Here’s Why Vical (VICL) Shares Took a 30% Plunge Today
Nothing can kill a healthcare’s stock price like a failed clinical trial. Just take a look at the disaster that’s befallen Vical Incorporated (NASDAQ:VICL). The small cap vaccine maker’s share price has fallen 30% in recent market action to $1.14, on news that its therapeutic bivalent vaccine candidate for herpes simplex virus type 2 (HSV-2) did not meet its primary endpoint in the Phase 2 clinical study.
The Phase 2 study was conducted in 261 healthy HSV-2 seropositive adults, 18 to 50 years of age, with a self-reported history of 4 to 9 recurrences per year. Subjects were randomized 2:1 to receive either vaccine or placebo. The vaccine was generally safe and well tolerated, as assessed by an independent safety monitoring board; there were no grade 4 adverse events or serious adverse events reported related to vaccination.
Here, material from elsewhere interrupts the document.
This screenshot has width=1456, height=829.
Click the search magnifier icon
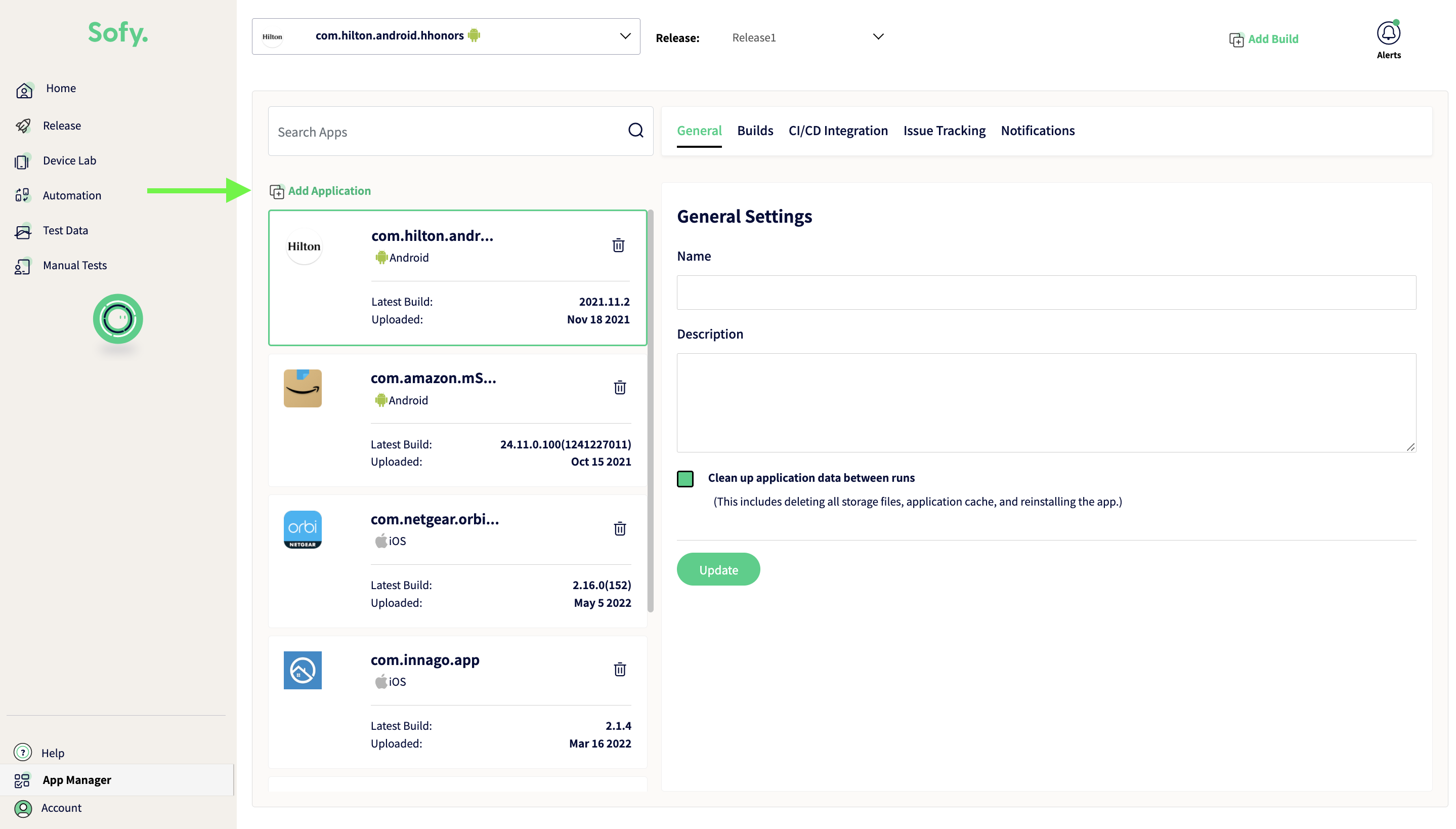pos(635,131)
“We took careful measures to recruit patients with self-reported history of 4 to 9 recurrences annually. Despite that, the annualized recurrence rate during the trial in the placebo group was far less than what was expected based on their self-reported history. As a result, there was significantly less power to show a vaccine effect in this trial,” said Vijay Samant, President and Chief Executive Officer. “We are extremely disappointed with the outcome and based upon these results, we will be terminating the HSV-2 program. We are indebted to our patients for their participation and our investigators for their steadfast support. The study protocol requires that patients be followed for 12 months after their last dose, and as a result we will continue to follow the active patients until July 2018.”
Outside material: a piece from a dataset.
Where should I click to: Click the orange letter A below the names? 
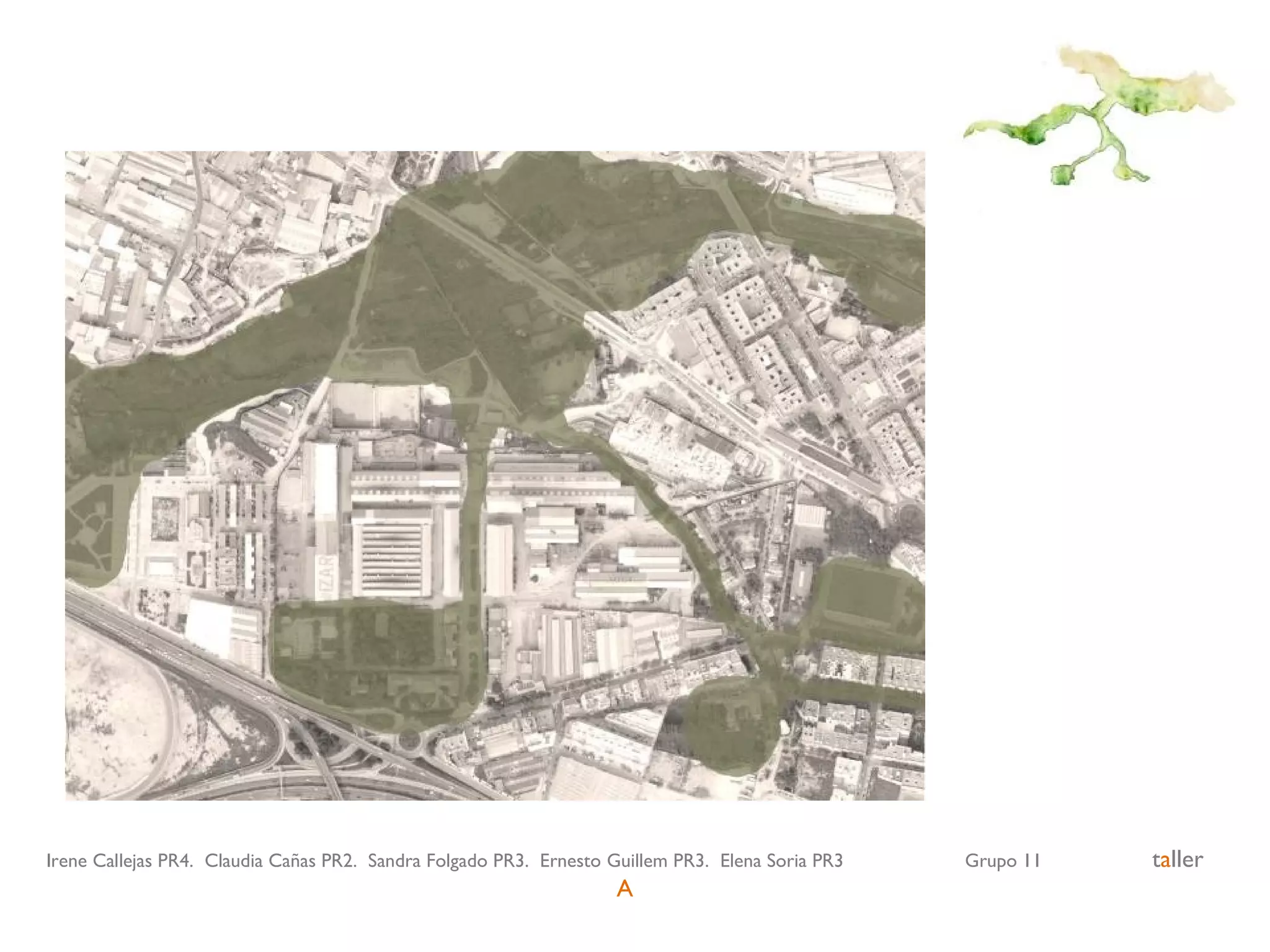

Mr. Samant continued, “In the meantime, we remain focused on our novel antifungal VL‑2397, which we licensed from Astellas and has the potential to be the first in a new class of antifungal drugs. Our Phase 2 trial is underway, comparing VL-2397 with standard first-line treatment for invasive aspergillosis in immunocompromised adults, which would be eligible for a Limited Use Indication assuming a successful outcome of the trial. In addition, we will continue the preclinical development of a novel treatment for chronic HBV infection based on our DNA and lipid-delivery technologies. The initial aim of our HBV program is to demonstrate proof of concept for inhibiting HBV infection in an in vivomodel.”